Na decisão de mov. nº. 81, foi determinada a intimação da defesa do apenado, oportunizando a juntada da documentação comprovatória, que corresponde às fichas individuais de frequência do trabalho exercido, para promoção do direto à remição do interno. Em manifestação nos autos, a defesa juntou novamente o relatório carcerário, sob a justificativa de que a existência das fichas não afastam a legitimidade do documento. Pois bem, por óbvio o relatório emitido pela Direção da Unidade Prisional é documento legítimo de declaração administrativa, no entanto, uma vez que existe um relatório de frequência mensal do trabalho exercido, com a assinatura periódica do interno, sua qualificação e a especificação do tipo de trabalho desempenhado – que também emitido pela mesma direção da penitência e remetido periodicamente ao juízo – razões para que ele não seja utilizado não se justificam. Até porque, se o trabalho para fins de remição nos moldes da Lei de Execução Penal deve ser desenvolvido de maneira supervisionada, sob a fiscalização do órgão da execução que legitima o caráter ressocializador da atividade, não há razões para desprezar o documento administrativo (ficha individual de frequência) que cumpre esse papel, em detrimento do documento geral de emissão automática que é o relatório carcerário. Diversas remições já foram declaradas nos autos a partir da análise das fichas individuais de frequência do interno, incluídas ao PEP nas movimentações de juntada de comprovante de atividade pretendida. A remição ora pleiteada corresponde decerto a meses do ano cuja ficha não foi incluída ao processo, e ao contrário de incluí-las, a defesa recorre novamente ao relatório carcerário, e não especifica o período de trabalhado desempenhado que aduz ser objeto da remição. Nesse sentido, considerando a utilização pela penitenciaria mista de Parnaíba de instrumento hábil a garantir a supervisão adequada do trabalho intra muros se materializa através da confecção do documento por eles nominado de ficha individual de frequência, o relatório carcerário, que não aponta a fiscalização e supervisão do trabalho desenvolvido, mas tão somente se limita a citá-lo, não prevalece sobre a sua existência. Isto posto, na ausência da comprovação específica, que detalha a frequência diária do interno e que ordinariamente é utilizada pela Unidade Penal local há anos para comprovação de atividade que legitime a remição, INDEFIRO o pleito defensivo (p. 104/106).

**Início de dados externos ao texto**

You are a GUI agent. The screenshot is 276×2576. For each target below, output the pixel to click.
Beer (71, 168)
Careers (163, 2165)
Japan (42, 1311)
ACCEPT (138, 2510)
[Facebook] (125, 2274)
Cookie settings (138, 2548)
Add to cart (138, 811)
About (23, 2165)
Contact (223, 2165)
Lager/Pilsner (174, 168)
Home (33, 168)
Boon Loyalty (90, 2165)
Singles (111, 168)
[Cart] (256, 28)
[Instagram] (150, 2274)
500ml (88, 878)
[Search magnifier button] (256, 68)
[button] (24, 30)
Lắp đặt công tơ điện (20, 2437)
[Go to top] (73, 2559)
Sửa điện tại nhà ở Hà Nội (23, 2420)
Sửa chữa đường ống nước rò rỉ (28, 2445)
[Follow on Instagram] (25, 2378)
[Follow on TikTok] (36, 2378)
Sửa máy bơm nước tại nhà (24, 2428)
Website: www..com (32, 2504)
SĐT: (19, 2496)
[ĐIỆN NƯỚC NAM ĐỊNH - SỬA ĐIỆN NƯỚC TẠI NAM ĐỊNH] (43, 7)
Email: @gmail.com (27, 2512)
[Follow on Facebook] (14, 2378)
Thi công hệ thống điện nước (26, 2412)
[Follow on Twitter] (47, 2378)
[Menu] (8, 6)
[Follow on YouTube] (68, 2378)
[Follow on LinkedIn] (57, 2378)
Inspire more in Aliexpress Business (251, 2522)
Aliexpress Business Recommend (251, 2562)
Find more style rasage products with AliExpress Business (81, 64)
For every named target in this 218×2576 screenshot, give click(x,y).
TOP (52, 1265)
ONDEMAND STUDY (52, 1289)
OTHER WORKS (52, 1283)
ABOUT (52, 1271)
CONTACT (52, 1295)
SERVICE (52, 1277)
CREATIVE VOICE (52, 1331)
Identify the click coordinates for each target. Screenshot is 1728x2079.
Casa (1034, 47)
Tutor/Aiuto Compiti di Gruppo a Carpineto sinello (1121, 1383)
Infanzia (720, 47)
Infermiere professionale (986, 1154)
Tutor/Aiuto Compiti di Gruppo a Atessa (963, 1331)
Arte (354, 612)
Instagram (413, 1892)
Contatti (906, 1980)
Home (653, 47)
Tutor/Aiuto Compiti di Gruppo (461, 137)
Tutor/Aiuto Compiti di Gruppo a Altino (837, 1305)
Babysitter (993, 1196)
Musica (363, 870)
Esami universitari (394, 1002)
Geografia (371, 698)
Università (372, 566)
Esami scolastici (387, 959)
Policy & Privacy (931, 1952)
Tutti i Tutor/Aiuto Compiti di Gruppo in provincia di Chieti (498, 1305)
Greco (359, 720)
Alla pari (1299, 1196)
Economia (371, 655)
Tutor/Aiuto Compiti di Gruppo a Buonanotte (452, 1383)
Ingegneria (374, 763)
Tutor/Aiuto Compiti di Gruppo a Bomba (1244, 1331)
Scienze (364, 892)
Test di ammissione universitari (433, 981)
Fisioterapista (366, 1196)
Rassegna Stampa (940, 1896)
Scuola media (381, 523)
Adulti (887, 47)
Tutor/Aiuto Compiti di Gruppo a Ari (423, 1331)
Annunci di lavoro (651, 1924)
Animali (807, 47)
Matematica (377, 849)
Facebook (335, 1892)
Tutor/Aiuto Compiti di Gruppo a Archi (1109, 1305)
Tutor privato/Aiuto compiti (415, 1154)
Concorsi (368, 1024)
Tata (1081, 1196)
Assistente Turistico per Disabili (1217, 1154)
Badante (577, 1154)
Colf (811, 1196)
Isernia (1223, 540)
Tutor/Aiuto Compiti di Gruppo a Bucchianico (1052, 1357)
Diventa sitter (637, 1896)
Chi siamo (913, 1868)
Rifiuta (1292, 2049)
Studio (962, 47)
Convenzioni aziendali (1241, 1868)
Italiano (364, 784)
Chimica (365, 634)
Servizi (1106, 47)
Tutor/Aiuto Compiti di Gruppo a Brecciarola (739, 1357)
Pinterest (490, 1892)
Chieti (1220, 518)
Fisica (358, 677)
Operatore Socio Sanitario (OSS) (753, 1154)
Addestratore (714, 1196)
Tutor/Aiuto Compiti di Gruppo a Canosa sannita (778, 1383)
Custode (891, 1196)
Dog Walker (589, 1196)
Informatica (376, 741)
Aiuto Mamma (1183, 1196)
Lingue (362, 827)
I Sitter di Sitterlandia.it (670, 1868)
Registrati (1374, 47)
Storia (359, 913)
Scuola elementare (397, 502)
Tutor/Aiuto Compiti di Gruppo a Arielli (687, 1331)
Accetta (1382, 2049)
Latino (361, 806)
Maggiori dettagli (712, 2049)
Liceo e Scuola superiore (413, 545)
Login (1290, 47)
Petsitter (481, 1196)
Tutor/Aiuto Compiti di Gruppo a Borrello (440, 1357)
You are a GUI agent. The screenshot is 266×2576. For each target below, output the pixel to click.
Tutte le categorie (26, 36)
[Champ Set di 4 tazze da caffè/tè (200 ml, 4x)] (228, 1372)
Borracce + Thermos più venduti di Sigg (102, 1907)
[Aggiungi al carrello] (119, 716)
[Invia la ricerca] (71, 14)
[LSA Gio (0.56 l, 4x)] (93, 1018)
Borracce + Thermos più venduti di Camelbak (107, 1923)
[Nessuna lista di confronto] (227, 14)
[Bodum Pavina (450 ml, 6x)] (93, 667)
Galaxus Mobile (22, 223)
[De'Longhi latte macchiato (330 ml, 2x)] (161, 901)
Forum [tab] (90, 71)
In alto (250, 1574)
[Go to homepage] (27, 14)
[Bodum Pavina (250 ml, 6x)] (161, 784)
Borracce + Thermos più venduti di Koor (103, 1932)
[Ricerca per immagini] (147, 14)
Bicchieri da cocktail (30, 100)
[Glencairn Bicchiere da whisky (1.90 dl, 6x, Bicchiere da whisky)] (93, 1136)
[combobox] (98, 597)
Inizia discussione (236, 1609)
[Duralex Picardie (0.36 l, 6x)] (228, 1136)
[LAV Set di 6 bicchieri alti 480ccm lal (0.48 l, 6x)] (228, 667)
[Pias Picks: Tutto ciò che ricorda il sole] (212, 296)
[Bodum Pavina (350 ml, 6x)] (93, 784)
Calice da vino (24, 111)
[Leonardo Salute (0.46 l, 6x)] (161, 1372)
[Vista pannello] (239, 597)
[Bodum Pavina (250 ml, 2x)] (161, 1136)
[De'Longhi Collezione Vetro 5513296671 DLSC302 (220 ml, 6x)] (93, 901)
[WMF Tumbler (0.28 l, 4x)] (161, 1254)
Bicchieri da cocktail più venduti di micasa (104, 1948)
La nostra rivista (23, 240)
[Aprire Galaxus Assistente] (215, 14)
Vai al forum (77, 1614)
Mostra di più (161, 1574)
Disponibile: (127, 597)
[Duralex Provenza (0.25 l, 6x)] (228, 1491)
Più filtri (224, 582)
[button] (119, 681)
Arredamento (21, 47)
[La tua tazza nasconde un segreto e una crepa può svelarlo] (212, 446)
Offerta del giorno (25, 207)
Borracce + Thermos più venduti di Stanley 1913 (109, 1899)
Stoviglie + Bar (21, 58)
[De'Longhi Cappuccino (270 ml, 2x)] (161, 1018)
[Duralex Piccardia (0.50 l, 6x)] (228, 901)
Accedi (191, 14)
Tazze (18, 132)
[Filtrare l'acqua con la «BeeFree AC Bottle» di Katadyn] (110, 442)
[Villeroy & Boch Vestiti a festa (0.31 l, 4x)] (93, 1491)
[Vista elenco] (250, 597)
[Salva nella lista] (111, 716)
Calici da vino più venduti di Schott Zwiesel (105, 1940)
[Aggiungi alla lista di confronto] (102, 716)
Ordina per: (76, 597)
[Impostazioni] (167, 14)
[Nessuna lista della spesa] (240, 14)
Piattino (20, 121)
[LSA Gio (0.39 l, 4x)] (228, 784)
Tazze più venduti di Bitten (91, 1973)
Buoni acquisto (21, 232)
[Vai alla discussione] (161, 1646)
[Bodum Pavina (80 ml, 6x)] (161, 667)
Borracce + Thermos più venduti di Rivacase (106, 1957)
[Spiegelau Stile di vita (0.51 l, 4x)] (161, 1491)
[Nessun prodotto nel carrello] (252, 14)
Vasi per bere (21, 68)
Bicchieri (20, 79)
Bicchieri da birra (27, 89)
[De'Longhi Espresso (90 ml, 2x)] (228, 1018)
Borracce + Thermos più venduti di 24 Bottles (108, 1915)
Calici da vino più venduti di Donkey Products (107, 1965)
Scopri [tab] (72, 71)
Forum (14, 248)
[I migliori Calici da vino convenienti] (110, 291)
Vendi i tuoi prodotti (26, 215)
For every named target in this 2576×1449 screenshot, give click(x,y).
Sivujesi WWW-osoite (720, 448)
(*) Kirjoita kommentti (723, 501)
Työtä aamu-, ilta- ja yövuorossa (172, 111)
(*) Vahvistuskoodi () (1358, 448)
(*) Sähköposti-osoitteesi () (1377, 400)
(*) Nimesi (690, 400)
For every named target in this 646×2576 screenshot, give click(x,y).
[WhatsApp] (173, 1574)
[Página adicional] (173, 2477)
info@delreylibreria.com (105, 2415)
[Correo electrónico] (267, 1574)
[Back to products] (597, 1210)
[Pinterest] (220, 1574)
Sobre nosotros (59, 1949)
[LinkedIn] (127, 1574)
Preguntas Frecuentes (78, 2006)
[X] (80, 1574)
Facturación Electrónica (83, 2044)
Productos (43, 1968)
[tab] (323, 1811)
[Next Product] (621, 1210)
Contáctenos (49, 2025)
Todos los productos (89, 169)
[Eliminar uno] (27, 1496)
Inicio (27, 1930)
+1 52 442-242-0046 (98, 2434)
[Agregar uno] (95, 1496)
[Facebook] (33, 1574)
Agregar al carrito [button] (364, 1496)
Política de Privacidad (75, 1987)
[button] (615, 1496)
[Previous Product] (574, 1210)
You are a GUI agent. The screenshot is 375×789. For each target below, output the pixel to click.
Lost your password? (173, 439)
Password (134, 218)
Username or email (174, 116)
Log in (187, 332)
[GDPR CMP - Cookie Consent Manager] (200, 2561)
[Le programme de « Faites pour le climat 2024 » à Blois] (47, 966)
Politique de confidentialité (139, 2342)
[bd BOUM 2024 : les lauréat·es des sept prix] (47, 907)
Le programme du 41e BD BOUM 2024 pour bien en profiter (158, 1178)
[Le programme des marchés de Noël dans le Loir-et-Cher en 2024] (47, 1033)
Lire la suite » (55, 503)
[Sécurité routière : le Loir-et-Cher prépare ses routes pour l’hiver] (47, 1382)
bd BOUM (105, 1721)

Ora, in casu, não há como reconhecer a remição por trabalho como pretende o agravante, isso porque não há nos autos nenhum outro documento, além das fichas de frequência, em que possa se aferir a carga horária em que o apenado se dedicou ao trabalho, bem como a sua finalidade produtiva, educativa e, sobretudo, econômica.

Para o trabalho ser considerado válido, para remição da pena, deve a administração pública, em caso de eventual projeto com essa finalidade, se cercar do mínimo de cuidado para dar transparência a empreitada, de modo que permita ao órgão da execução penal aferir, além da carga horária, as especificidades das atividades desempenhadas e seu papel ressocializador, comunicando previamente ao juízo das execuções penais quais os apenados farão parte daquele.

No caso, não se está negando o direito ao trabalho, mas apenas que o trabalho realizado pelo apenado não seguiu as regras legais necessárias para que a remição seja validada. A remição desejada não pode ser concedida sem que seja realizada uma avaliação rigorosa e completa, vez que a simples juntada de uma ficha de frequência atestando os dias trabalhados pelo apenado não é suficiente para a concessão desse benefício.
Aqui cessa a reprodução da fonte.